(Stored records)
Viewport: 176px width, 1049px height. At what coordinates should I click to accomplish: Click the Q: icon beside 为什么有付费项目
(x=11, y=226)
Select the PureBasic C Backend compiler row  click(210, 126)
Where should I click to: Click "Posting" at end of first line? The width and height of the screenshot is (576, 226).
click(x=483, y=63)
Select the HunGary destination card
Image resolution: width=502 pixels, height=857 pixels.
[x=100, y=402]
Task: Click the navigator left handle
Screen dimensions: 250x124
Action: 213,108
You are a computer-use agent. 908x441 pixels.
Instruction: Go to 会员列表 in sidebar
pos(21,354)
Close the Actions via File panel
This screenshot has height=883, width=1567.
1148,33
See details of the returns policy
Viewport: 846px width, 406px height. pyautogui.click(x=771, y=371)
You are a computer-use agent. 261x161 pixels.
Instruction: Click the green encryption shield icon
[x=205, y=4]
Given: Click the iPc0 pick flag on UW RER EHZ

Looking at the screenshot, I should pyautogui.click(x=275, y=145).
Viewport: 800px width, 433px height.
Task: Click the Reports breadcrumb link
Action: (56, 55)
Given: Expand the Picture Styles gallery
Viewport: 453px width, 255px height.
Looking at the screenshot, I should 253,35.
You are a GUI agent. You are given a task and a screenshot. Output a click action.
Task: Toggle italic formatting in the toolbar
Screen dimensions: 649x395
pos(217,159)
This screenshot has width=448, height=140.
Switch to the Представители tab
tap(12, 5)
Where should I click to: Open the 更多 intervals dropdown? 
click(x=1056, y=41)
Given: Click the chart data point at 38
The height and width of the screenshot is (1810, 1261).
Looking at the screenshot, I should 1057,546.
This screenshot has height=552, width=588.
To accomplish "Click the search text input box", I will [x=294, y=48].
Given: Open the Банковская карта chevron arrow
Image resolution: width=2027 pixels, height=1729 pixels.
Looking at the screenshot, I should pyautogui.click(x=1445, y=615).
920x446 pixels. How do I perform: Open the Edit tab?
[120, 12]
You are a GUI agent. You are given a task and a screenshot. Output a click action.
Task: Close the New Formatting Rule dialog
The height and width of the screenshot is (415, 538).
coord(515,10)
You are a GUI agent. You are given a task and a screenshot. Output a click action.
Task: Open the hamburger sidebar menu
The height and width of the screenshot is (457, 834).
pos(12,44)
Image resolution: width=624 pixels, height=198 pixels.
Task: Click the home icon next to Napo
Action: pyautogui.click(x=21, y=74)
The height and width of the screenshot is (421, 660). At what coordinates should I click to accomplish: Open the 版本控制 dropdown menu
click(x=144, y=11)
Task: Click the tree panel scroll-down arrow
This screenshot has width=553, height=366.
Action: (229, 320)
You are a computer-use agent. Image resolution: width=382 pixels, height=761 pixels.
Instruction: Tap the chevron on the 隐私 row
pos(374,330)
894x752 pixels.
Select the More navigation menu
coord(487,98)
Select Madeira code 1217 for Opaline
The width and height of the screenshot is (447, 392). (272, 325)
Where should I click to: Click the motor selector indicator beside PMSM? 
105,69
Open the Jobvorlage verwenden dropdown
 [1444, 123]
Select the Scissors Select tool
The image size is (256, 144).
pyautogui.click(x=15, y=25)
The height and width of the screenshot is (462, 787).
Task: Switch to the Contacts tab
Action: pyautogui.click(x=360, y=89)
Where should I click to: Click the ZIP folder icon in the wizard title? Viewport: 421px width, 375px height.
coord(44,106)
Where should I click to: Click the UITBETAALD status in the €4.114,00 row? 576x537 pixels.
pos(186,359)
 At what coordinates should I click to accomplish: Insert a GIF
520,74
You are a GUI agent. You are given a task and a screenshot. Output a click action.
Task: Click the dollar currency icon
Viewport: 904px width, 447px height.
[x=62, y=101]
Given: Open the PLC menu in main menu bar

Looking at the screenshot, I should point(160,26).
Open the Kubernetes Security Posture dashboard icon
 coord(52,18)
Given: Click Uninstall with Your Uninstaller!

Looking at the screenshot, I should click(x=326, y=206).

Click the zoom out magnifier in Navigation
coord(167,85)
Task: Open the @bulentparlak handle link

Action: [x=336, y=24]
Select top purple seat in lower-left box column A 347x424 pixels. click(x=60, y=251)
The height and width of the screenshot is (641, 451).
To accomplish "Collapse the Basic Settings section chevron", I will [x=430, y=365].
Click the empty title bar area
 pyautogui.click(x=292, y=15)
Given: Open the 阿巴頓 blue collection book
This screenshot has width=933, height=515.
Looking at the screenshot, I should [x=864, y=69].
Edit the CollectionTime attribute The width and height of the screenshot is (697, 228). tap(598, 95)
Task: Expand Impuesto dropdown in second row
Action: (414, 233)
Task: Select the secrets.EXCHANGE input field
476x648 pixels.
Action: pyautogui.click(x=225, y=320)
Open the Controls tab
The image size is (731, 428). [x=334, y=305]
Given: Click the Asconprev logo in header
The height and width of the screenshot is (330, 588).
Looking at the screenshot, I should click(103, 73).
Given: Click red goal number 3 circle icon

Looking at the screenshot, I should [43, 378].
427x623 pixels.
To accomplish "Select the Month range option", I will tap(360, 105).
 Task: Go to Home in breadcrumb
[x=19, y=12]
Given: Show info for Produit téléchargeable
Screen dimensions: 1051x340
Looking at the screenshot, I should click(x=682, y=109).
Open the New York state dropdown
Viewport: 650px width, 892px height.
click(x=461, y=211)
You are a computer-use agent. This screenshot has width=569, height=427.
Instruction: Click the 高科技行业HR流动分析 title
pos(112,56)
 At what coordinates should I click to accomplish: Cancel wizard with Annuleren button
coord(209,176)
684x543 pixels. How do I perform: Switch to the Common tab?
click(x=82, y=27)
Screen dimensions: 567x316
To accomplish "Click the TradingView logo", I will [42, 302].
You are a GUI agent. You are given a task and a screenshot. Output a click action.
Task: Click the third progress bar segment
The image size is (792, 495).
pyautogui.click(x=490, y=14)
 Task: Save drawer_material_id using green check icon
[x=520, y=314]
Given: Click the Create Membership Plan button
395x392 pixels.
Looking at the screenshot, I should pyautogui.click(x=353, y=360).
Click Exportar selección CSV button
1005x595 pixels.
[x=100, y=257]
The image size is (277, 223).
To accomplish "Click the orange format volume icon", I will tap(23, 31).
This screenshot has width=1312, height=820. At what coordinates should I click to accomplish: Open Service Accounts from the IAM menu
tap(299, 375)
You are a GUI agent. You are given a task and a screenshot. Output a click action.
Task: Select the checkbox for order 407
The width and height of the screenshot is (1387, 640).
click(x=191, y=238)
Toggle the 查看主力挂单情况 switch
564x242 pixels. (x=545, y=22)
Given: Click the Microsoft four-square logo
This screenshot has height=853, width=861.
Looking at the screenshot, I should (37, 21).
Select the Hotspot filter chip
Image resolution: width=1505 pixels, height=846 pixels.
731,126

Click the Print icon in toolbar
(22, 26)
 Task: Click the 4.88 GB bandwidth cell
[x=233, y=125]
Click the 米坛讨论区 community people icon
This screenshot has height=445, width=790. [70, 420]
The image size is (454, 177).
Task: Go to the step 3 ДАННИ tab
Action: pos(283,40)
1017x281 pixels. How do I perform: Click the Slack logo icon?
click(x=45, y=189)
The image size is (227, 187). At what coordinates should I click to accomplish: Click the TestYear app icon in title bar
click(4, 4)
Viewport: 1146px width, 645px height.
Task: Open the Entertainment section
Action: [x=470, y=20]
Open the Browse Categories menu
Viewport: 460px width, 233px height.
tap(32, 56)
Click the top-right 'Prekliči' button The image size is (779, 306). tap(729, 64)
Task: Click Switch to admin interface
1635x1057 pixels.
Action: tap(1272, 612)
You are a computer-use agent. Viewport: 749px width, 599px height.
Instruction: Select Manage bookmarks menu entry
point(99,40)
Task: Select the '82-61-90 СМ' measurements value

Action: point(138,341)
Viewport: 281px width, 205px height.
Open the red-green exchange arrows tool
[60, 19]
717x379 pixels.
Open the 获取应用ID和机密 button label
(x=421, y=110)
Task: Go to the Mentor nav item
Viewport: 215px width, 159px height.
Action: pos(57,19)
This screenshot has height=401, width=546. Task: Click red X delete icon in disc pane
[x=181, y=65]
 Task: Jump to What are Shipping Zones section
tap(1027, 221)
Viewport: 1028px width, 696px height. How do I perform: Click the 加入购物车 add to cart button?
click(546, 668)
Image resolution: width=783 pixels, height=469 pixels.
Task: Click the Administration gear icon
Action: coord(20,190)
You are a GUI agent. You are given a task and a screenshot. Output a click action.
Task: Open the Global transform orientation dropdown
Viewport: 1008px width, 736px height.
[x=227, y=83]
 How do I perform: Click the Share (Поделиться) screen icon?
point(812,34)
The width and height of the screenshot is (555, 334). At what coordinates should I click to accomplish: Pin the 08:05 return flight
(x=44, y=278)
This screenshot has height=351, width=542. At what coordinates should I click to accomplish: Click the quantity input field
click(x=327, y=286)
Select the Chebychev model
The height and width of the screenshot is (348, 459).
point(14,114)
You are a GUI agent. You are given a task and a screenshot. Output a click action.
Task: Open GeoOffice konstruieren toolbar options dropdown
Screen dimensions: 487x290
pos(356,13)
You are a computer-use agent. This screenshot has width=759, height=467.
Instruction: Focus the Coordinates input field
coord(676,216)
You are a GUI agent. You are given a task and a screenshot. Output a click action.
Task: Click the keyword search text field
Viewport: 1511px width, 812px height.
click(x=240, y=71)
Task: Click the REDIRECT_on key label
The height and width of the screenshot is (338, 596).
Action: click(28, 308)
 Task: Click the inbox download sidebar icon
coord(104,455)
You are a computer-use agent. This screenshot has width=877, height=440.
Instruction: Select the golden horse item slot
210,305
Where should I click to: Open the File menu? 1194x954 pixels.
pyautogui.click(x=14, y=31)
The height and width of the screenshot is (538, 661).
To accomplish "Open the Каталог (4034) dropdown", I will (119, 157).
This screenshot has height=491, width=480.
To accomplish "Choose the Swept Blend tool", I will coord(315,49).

§ **YOUR TASK**: State the number of lines in the records that include "left", and write nothing else.

§ **ANSWER SECTION**: 2